On the front lines of a trend and drawing on training they received after being selected as the 2016 AAAS Leshner Fellows, the scientists are convening community leaders and policy-makers — in fields such as city planning, agriculture, disaster planning, and natural resource management — and asking them directly what kinds of scientific information they need to protect against ongoing changes in the climate, such as record flooding and heat waves.
“For me, public engagement is about working from the bottom up — one audience at a time — building relationships and trust, sharing knowledge, and figuring out how to address the needs of stakeholders,” said fellow Benjamin Preston, senior research scientist at Oak Ridge National Laboratory and deputy director of the laboratory’s 130-person Climate Change Science Institute. Preston is at work on an institution-wide plan to mobilize scientists to find out from city and county leaders “how our science, data, and tools can inform some of their challenging decisions.”
A March 2016 Gallup poll showed a sharp ideological divide in the acknowledgment of climate change, with just 40% of Republicans worried “a great deal” or “a fair amount” about global warming, as opposed to 84% of Democrats. According to research on the phenomenon, climate scientists presenting their data to the public has had little effect on public opinion.
“More information or more basic knowledge doesn’t seem to overcome polarized differences on issues such as climate change,” Matthew Nisbet, associate professor of communication studies and affiliate associate professor of public policy and urban affairs at Northeastern University, told the fellows at a training session.
“The whole concept of public engagement,” said Tiffany Lohwater, AAAS deputy chief communications officer, who helps run the Leshner Leadership Institute program, “is recognizing that audiences have something to contribute to the conversation, that this can and should be a two-way dialogue. Particularly on issues that are politically polarized, this becomes even more important.”

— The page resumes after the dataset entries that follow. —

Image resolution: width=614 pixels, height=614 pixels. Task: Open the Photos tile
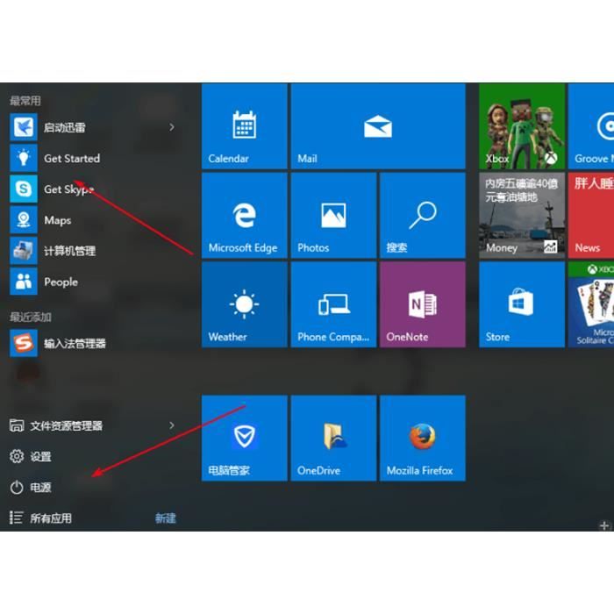click(x=333, y=215)
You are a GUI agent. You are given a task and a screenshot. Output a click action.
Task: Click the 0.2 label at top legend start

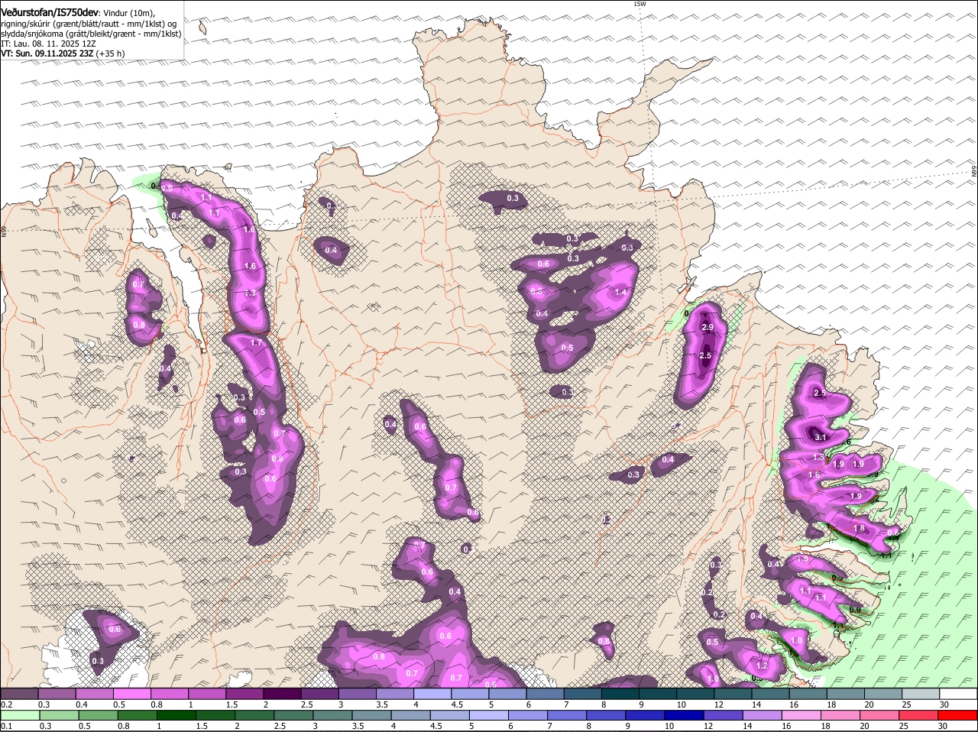[x=6, y=704]
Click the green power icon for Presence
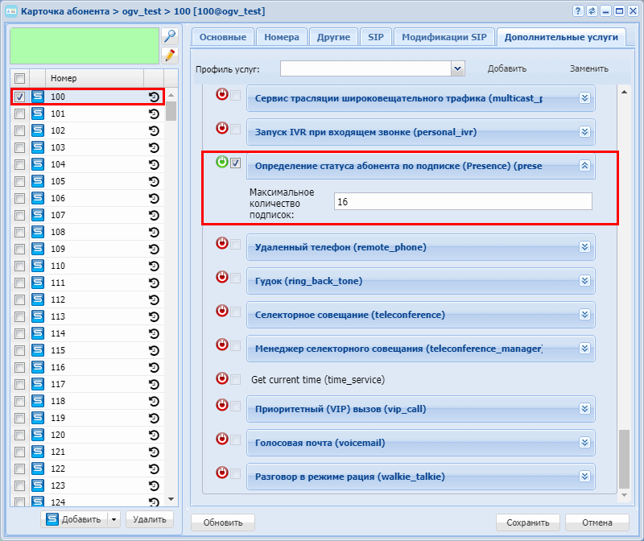 pyautogui.click(x=222, y=163)
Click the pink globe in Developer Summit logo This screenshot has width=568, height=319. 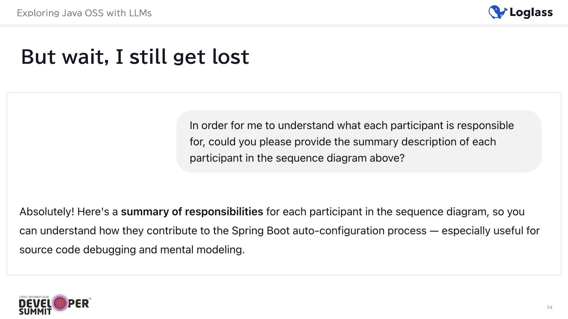coord(60,303)
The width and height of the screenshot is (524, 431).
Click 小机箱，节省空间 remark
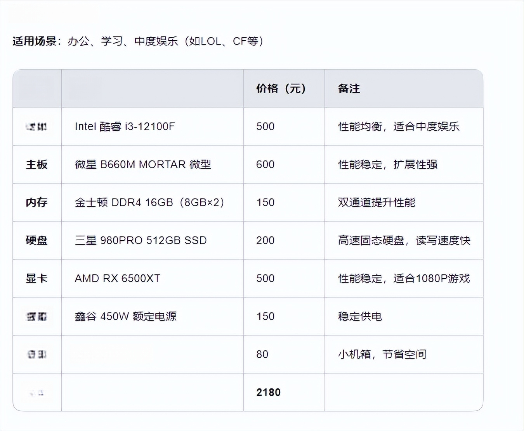point(382,354)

Earlier this month, fellow Kirstin Dow helped organize the 2016 Carolinas Climate Resilience Conference to bring together representatives of local communities, nongovernmental organizations, state and federal agencies, and researchers. With more than 250 participants, the conference was designed to promote scientific study that is responsive to people’s needs, said Dow, professor of geography at the University of South Carolina and principal investigator of the NOAA-supported Carolinas Integrated Sciences and Assessments research team. In a region where lawmakers have suppressed reports of climate-change effects, Dow said her team’s strategy is to “engage and support those responsible for public planning.”

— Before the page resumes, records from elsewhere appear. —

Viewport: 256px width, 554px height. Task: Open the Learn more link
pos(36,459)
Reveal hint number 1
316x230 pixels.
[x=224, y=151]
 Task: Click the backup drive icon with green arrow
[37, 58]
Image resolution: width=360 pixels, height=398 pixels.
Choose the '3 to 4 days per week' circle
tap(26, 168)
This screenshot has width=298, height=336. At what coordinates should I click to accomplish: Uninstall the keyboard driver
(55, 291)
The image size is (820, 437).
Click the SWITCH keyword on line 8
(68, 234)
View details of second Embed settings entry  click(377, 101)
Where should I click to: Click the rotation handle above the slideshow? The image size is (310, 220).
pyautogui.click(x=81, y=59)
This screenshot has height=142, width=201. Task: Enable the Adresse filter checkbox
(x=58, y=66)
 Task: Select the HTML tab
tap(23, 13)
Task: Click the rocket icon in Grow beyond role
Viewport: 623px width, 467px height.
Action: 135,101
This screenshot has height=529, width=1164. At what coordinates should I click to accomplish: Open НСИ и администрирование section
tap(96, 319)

Soliciting information from communities regarding exactly what kinds of measurements they need from scientists to deal with climate impacts is not always a straightforward process. “It has to be a conversation,” said fellow Jeffrey Dukes, “and it isn’t an easy one.”
In a meeting Dukes helped convene in northwest Indiana, he said community officials expressed a keen desire for information about flooding and record rains, but they were unclear whether they needed to know, for instance, how much rain fell in a half-hour or over two days in order to facilitate their planning. Dukes, who is director of the Purdue Climate Change Research Center, said a sort of interface had to be built between the scientists he works with and the community representatives, “to build foundational thinking on both sides in order to meet in the middle.”

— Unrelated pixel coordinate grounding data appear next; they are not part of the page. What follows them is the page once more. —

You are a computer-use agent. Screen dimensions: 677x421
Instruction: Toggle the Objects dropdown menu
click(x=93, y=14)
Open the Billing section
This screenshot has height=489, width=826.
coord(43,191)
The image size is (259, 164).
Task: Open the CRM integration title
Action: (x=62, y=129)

Fellow Melissa Kenney, assistant research professor in environmental decision support science at the University of Maryland, worked with students this summer to synthesize the challenges of community representatives in the Chesapeake Bay by reviewing existing reports and other documents. “We wanted to do our homework so we didn’t ask a lot of questions that were already answered,” Kenney said. She and her team are looking for “research gaps and science translation opportunities” to approach community leaders with processes and tools that will “facilitate evidence-based decision-making.”
“In a densely populated watershed, climate is amplifying existing impacts on our region,” added Kenney. “So we don’t have a choice; we have to make decisions to consider current and future climate consequences.”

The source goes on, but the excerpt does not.